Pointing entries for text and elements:
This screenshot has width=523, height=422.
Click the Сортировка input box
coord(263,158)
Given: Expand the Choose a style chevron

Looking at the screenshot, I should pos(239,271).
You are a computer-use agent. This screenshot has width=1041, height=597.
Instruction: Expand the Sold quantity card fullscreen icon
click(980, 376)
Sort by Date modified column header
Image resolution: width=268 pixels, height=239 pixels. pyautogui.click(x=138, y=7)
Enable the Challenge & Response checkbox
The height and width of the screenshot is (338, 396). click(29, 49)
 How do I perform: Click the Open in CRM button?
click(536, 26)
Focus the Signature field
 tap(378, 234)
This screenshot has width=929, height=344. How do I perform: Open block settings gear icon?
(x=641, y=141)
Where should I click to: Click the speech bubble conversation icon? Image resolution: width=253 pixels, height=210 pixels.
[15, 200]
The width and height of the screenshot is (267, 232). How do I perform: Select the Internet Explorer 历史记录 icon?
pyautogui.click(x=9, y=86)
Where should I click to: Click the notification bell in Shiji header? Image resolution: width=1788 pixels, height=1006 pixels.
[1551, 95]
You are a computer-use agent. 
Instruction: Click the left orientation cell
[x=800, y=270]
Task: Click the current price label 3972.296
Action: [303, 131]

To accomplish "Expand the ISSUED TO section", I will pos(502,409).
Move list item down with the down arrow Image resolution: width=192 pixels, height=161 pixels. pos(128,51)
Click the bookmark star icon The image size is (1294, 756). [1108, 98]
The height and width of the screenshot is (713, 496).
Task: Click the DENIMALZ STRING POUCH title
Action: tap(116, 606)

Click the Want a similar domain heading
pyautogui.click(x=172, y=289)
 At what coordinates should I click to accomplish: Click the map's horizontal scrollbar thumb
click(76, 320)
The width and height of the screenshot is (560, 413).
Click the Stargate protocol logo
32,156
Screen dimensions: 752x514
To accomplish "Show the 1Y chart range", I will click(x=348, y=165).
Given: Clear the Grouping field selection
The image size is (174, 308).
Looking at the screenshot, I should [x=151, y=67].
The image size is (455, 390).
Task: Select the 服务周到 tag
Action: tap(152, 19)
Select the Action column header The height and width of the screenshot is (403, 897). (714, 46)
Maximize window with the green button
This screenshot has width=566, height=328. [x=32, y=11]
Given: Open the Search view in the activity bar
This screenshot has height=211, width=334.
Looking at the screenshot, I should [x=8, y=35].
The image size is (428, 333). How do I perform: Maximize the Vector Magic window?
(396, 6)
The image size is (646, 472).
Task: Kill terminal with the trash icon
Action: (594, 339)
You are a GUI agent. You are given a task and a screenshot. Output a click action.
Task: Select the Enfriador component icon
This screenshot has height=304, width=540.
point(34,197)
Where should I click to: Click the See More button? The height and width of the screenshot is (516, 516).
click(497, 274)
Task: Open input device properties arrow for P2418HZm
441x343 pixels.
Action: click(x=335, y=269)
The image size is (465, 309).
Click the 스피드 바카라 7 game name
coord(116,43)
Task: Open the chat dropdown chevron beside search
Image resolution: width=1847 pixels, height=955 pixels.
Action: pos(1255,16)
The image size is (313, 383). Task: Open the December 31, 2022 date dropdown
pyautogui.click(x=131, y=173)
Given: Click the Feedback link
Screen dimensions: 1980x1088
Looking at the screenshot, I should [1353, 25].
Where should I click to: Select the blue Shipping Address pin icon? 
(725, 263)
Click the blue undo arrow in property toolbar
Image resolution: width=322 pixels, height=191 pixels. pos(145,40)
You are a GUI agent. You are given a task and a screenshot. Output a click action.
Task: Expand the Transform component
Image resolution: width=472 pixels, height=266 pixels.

• [WHAT IS BEING ASKED]: Copy out every entry above word for word, keeping each line as it stands.

• [SOLUTION BELOW]:
This screenshot has width=523, height=422.
Click the Сортировка input box
coord(263,158)
Given: Expand the Choose a style chevron

Looking at the screenshot, I should pos(239,271).
You are a computer-use agent. This screenshot has width=1041, height=597.
Instruction: Expand the Sold quantity card fullscreen icon
click(980, 376)
Sort by Date modified column header
Image resolution: width=268 pixels, height=239 pixels. pyautogui.click(x=138, y=7)
Enable the Challenge & Response checkbox
The height and width of the screenshot is (338, 396). click(29, 49)
 How do I perform: Click the Open in CRM button?
click(536, 26)
Focus the Signature field
 tap(378, 234)
This screenshot has width=929, height=344. How do I perform: Open block settings gear icon?
(x=641, y=141)
Where should I click to: Click the speech bubble conversation icon? Image resolution: width=253 pixels, height=210 pixels.
[15, 200]
The width and height of the screenshot is (267, 232). How do I perform: Select the Internet Explorer 历史记录 icon?
pyautogui.click(x=9, y=86)
Where should I click to: Click the notification bell in Shiji header? Image resolution: width=1788 pixels, height=1006 pixels.
[1551, 95]
You are a computer-use agent. 
Instruction: Click the left orientation cell
[x=800, y=270]
Task: Click the current price label 3972.296
Action: [303, 131]

To accomplish "Expand the ISSUED TO section", I will pos(502,409).
Move list item down with the down arrow Image resolution: width=192 pixels, height=161 pixels. pos(128,51)
Click the bookmark star icon The image size is (1294, 756). [1108, 98]
The height and width of the screenshot is (713, 496).
Task: Click the DENIMALZ STRING POUCH title
Action: tap(116, 606)

Click the Want a similar domain heading
pyautogui.click(x=172, y=289)
 At what coordinates should I click to accomplish: Click the map's horizontal scrollbar thumb
click(76, 320)
The width and height of the screenshot is (560, 413).
Click the Stargate protocol logo
32,156
Screen dimensions: 752x514
To accomplish "Show the 1Y chart range", I will click(x=348, y=165).
Given: Clear the Grouping field selection
The image size is (174, 308).
Looking at the screenshot, I should [x=151, y=67].
The image size is (455, 390).
Task: Select the 服务周到 tag
Action: tap(152, 19)
Select the Action column header The height and width of the screenshot is (403, 897). (714, 46)
Maximize window with the green button
This screenshot has width=566, height=328. [x=32, y=11]
Given: Open the Search view in the activity bar
This screenshot has height=211, width=334.
Looking at the screenshot, I should [x=8, y=35].
The image size is (428, 333). How do I perform: Maximize the Vector Magic window?
(396, 6)
The image size is (646, 472).
Task: Kill terminal with the trash icon
Action: (594, 339)
You are a GUI agent. You are given a task and a screenshot. Output a click action.
Task: Select the Enfriador component icon
This screenshot has height=304, width=540.
point(34,197)
Where should I click to: Click the See More button? The height and width of the screenshot is (516, 516).
click(497, 274)
Task: Open input device properties arrow for P2418HZm
441x343 pixels.
Action: click(x=335, y=269)
The image size is (465, 309).
Click the 스피드 바카라 7 game name
coord(116,43)
Task: Open the chat dropdown chevron beside search
Image resolution: width=1847 pixels, height=955 pixels.
Action: pos(1255,16)
The image size is (313, 383). Task: Open the December 31, 2022 date dropdown
pyautogui.click(x=131, y=173)
Given: Click the Feedback link
Screen dimensions: 1980x1088
Looking at the screenshot, I should [1353, 25].
Where should I click to: Select the blue Shipping Address pin icon? 
(725, 263)
Click the blue undo arrow in property toolbar
Image resolution: width=322 pixels, height=191 pixels. pos(145,40)
You are a GUI agent. You are given a task and a screenshot. Output a click action.
Task: Expand the Transform component
Image resolution: width=472 pixels, height=266 pixels.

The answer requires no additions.